■ Task instructions ■
For the word "computer", search the records and show each line in which it occurs.

■ Data for analysis ■
*****

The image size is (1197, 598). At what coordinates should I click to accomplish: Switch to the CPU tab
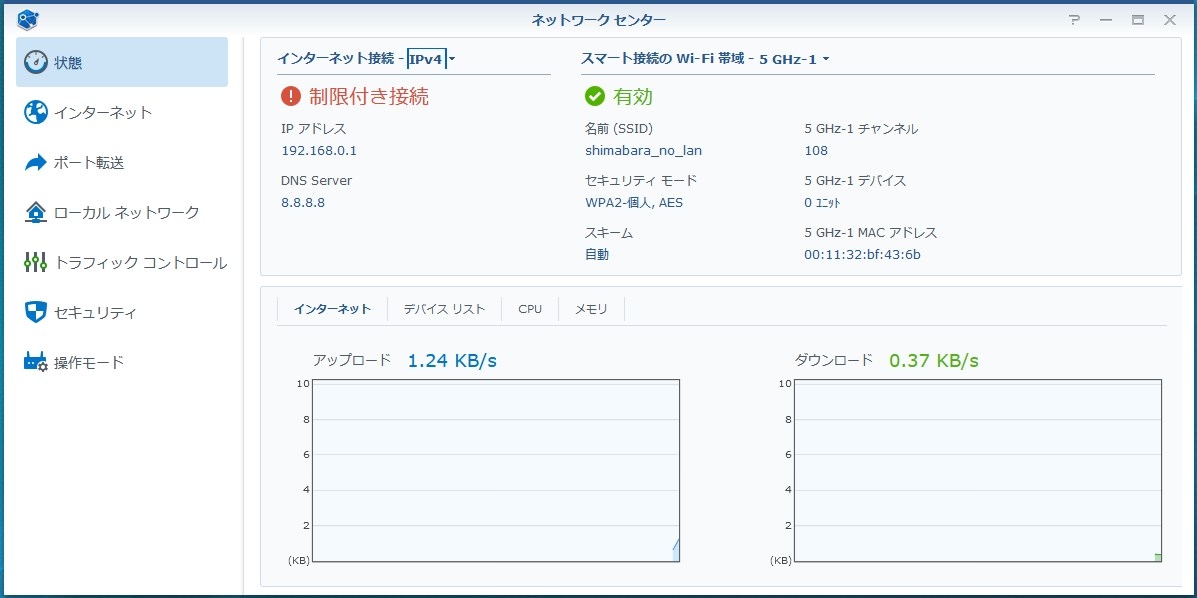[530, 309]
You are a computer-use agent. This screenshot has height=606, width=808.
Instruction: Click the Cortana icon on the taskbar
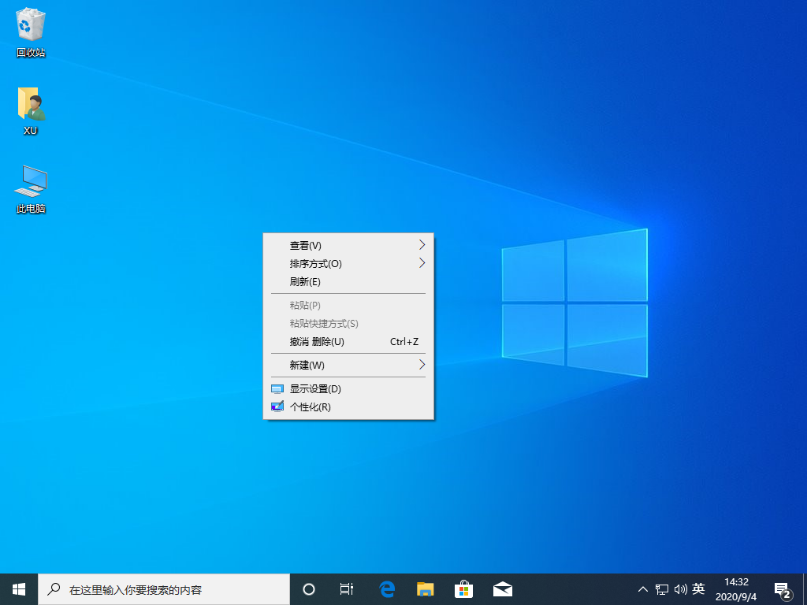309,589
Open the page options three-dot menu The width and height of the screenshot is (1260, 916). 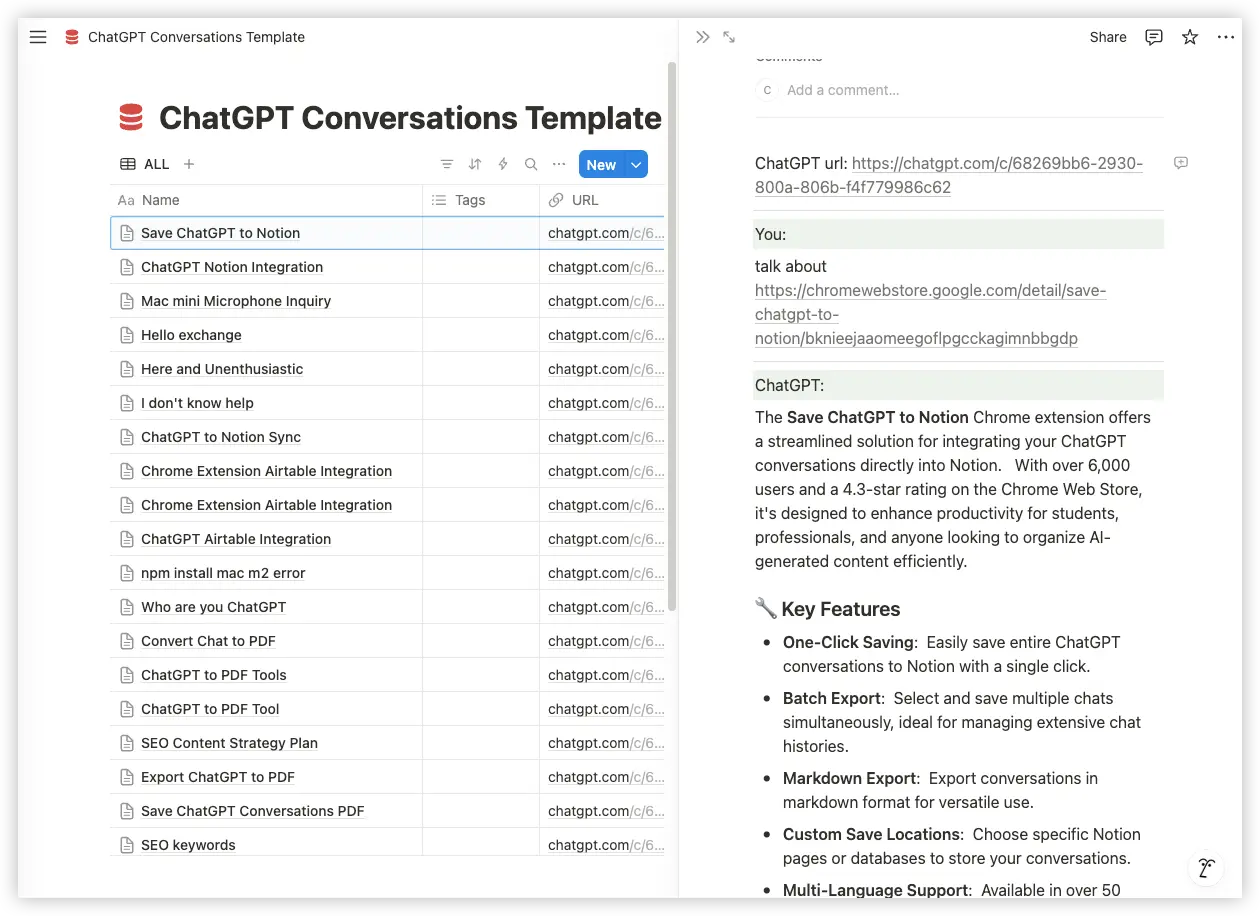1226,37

*****

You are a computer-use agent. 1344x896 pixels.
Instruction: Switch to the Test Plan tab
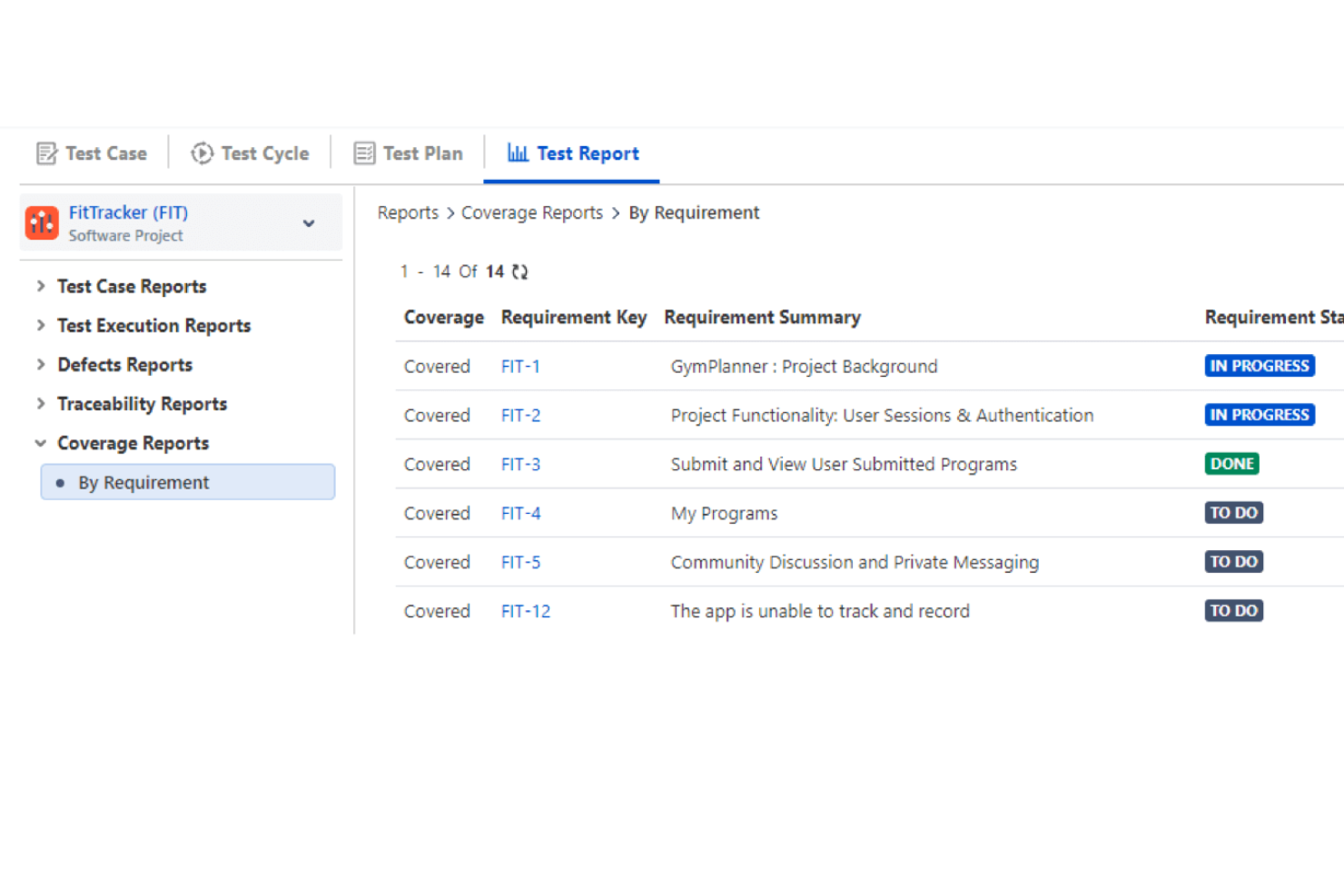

*****

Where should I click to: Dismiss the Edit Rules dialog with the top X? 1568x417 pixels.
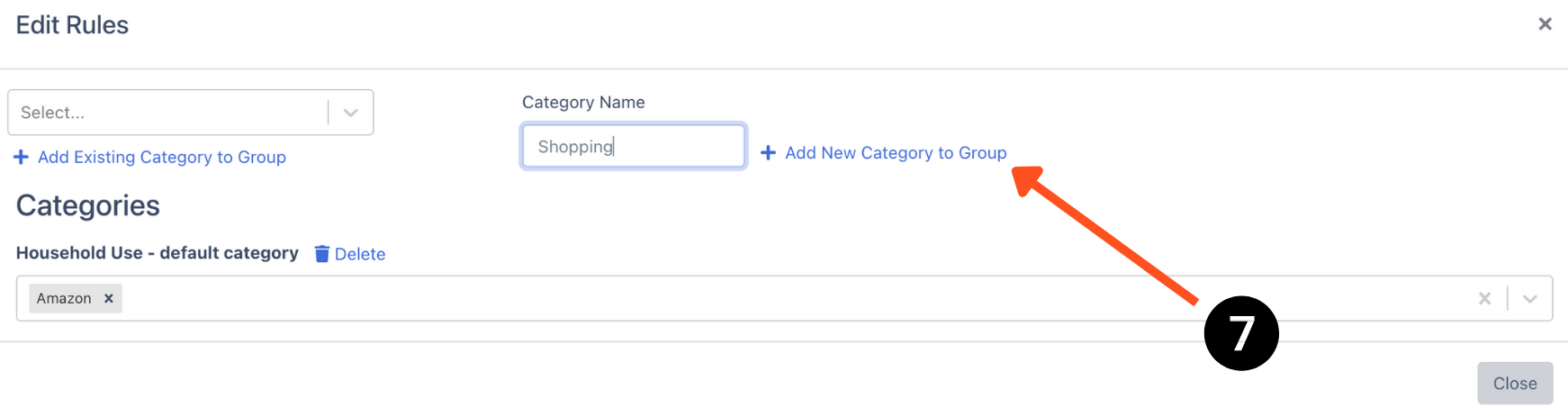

*****

■ Task response ■
You are a computer-use agent. This screenshot has height=606, width=808.
You are a computer-use agent. 1344x896 pixels.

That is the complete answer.